▸ **Op te lossen**
a: Wat hangt er volgens het reisverslag over Chernobyl aan de binnenspiegel van de chauffeur?
b: Schrijf verder aan het reisverslag over Chernobyl, vanaf de laatste zin.

▸ **Tekstfragment**
Dag 16

 

Maandag 17 september Chernobyl en Pripyat

 

Het is een prachtige, of zal ik zeggen “stralende” dag wanneer we in de ochtend in een busje richting Chernobyl vertrekken. Hoewel de meningen verdeelt zijn over de risico’s van een bezoek aan de plaats waar in 1986 een kernreactor in brand stond, één ding is zeker, de reis er naartoe is een zenuwslopende beproeving. Het lijkt wel of het busje op kernbrandstof rijdt, de chauffeur heeft een gaspedaal met maar twee standen, áán en uit. Hij loodst ons op volle snelheid Kiev uit. Eenmaal de stad verlaten en met de lege wegen naar het noorden in zicht, gaat het plankgas over de weg, de kuilen en hobbels slalommend vermijdend. Maar, de talisman die de chauffeur aan zijn binnenspiegel heeft hangen heeft zijn werk goed gedaan, zowel de heen- als terugreis hebben we zonder kleerscheuren overleeft. Anders had u dit verslag niet kunnen lezen!

▸ **Vastgelegde gegevens**
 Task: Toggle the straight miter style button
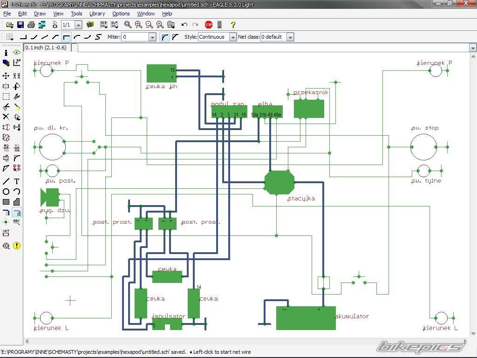[175, 37]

▸ **Antwoorden**
a: Een talisman.

b:
 

Hoe noordelijker we komen, hoe leger en slechter de wegen worden. We stoppen bij de brandweerkazerne van waaruit de eerste brandweermannen naar de centrale gezonden werden om de brand vlak na de explosie te blussen. Ze verkeerden in de veronderstelling dat het een “gewone” brand betrof en hadden totaal geen benul van de vrijkomende straling. Ter nagedachtenis van deze slachtoffers is op het terrein voor de centrale een monument opgericht.

 

30 kilometer van Chernobyl verwijderd passeren we het eerste checkpoint. Aan de hand van onze paspoorten wordt gecontroleerd of we inderdaad de personen zijn die op de lijst van aangekondigde bezoekers staan. Nadat we de slagboom zijn gepasseerd worden we in een kantoortje, met behulp van wat landkaarten en foto’s over de omvang en omgeving van de ramp geïnformeerd. We moeten een formulier ondertekenen dat geheel in het Ukrains is opgesteld. Hiermee stemmen we in dat we over de veiligheidsmaatregelen in het gebied zijn geïnformeerd en dat we verklaren ons hier aan te houden. We zullen nog twee van deze checkpoints passeren, alvorens we in de buurt komen van de plaats van de centrale.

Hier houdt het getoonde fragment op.